RE: Kafka as source for batch job

2018-02-08 Thread Marchant, Hayden
Forget to mention that my target Kafka version is 0.11.x  with aim to upgrade 
to 1.0 when 1.0.x fixpack is released.

From: Tzu-Li (Gordon) Tai [mailto:tzuli...@apache.org]
Sent: Thursday, February 08, 2018 8:05 PM
To: user@flink.apache.org; Marchant, Hayden [ICG-IT] <hm97...@imceu.eu.ssmb.com>
Subject: RE: Kafka as source for batch job

Hi Marchant,

Yes I agree. In general, the isEndOfStream method has a very ill-defined 
semantic, with actually different behaviors across different Kafka connector 
versions.
This method will definitely need to be revisited in the future (we are thinking 
about a rework of the connector).

What is your target Kafka version? And do you know the ending offsets of _all_ 
partitions which you want to only consume a range of?
I can probably double check for you if your specific case is possible, given 
the above information.

Cheers,
Gordon


On 8 February 2018 at 3:22:24 PM, Marchant, Hayden 
(hayden.march...@citi.com<mailto:hayden.march...@citi.com>) wrote:
Gordon,

Thanks for the pointer. I did some searches for usages of isEndOfStream and 
it’s a little confusing. I see that all implementors of DeserializationSchema 
must implement this method, but it’s not called from anyone central in the 
Flink streaming engine, but rather each source can decide to use this in it’s 
own implementation – for example Kafka stops processing the topic when 
isEndOfStream returns true. This is nice, but localizes the treatment just to 
that Operator, and, even though it goers a long way in ensuring that I get just 
my bounded data, it still does not give me the ability to stop my job when I 
have finished consuming the elements.

Also, in my case I need to ensure that I have reached a certain offset for each 
of the Kafka partitions that are assigned to the instance of source function. 
It seems from the code that I need a different implementation of 
KafkaFetcher.runFetchLoop that has slightly different logic for changing 
running to be false.

What would you recommend in this case?

From: Tzu-Li (Gordon) Tai [mailto:tzuli...@apache.org]
Sent: Thursday, February 08, 2018 12:24 PM
To: user@flink.apache.org<mailto:user@flink.apache.org>; Marchant, Hayden 
[ICG-IT] <hm97...@imceu.eu.ssmb.com<mailto:hm97...@imceu.eu.ssmb.com>>
Subject: Re: Kafka as source for batch job

Hi Hayden,

Have you tried looking into `KeyedDeserializationSchema#isEndOfStream` [1]?
I think that could be what you are looking for. It signals the end of the 
stream when consuming from Kafka.

Cheers,
Gordon


On 8 February 2018 at 10:44:59 AM, Marchant, Hayden 
(hayden.march...@citi.com<mailto:hayden.march...@citi.com>) wrote:
I know that traditionally Kafka is used as a source for a streaming job. In our 
particular case, we are looking at extracting records from a Kafka topic from a 
particular well-defined offset range (per partition) - i.e. from offset X to 
offset Y. In this case, we'd somehow want the application to know that it has 
finished when it gets to offset Y. This is basically changes Kafka stream to be 
bounded data as opposed to unbounded in the usual Stream paradigm.

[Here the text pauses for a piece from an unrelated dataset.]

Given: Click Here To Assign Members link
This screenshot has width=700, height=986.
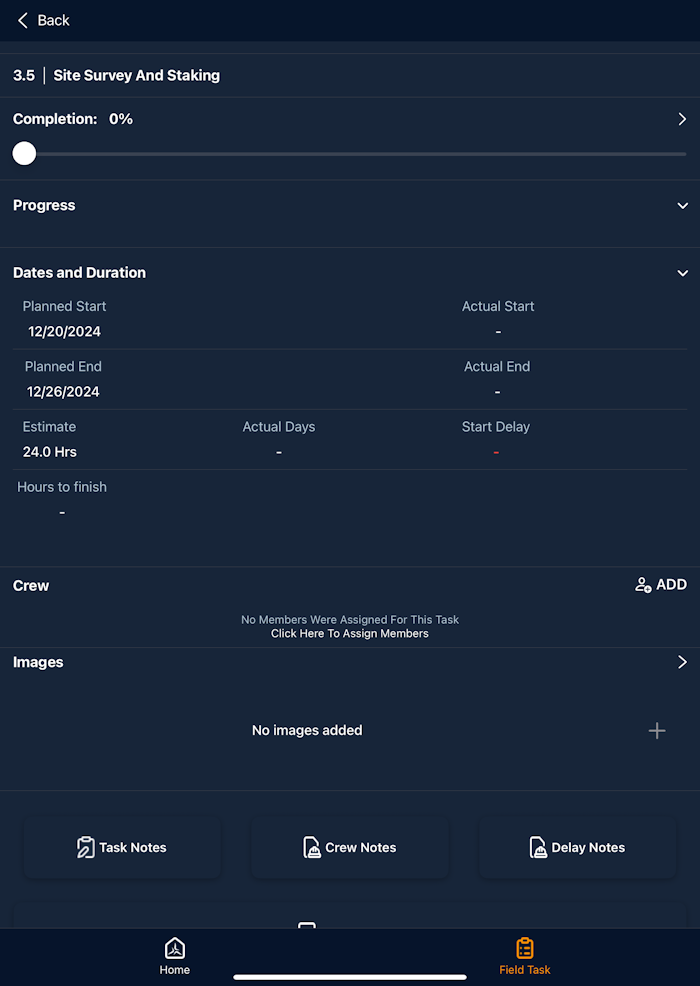Looking at the screenshot, I should 350,633.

What would be the best approach to do this in Flink? I see a few options, 
though there might be more:

1. Use a regular streaming job, and have some external service that monitors 
the current offsets of the consumer group of the topic and manually stops job 
when the consumer group of the topic has finished
Pros - simple wrt Flink, Cons - hacky

2. Create a batch job, and a new InputFormat based on Kafka that reads the 
specified subset of Kafka topic into the source.
Pros - represent bounded data from Kafka topic as batch source, Cons - requires 
implementation of source.

3. Dump the subset of Kafka into a file and then trigger a more 'traditional' 
Flink batch job that reads from a file.
Pros - simple, cons - unnecessary I/O.

I personally prefer 1 and 3 for simplicity. Has anyone done anything like this 
before?

Thanks,
Hayden Marchant


RE: Kafka as source for batch job

2018-02-08 Thread Marchant, Hayden
Hi Gordon,

Actually our use case is that we have start/end timestamp, and we plan on 
calling KafkaConsumer.offsetForTimes to get the offsets for each partition. So, 
I guess our logic is different in that we have an ‘and’ predicate between each 
partition arriving at offset, as opposed to the current ‘or’ predicate – i.e. 
any partition that fulfills a condition is enough to stop the job.

Either way, I’d still need to figure out when to stop the job.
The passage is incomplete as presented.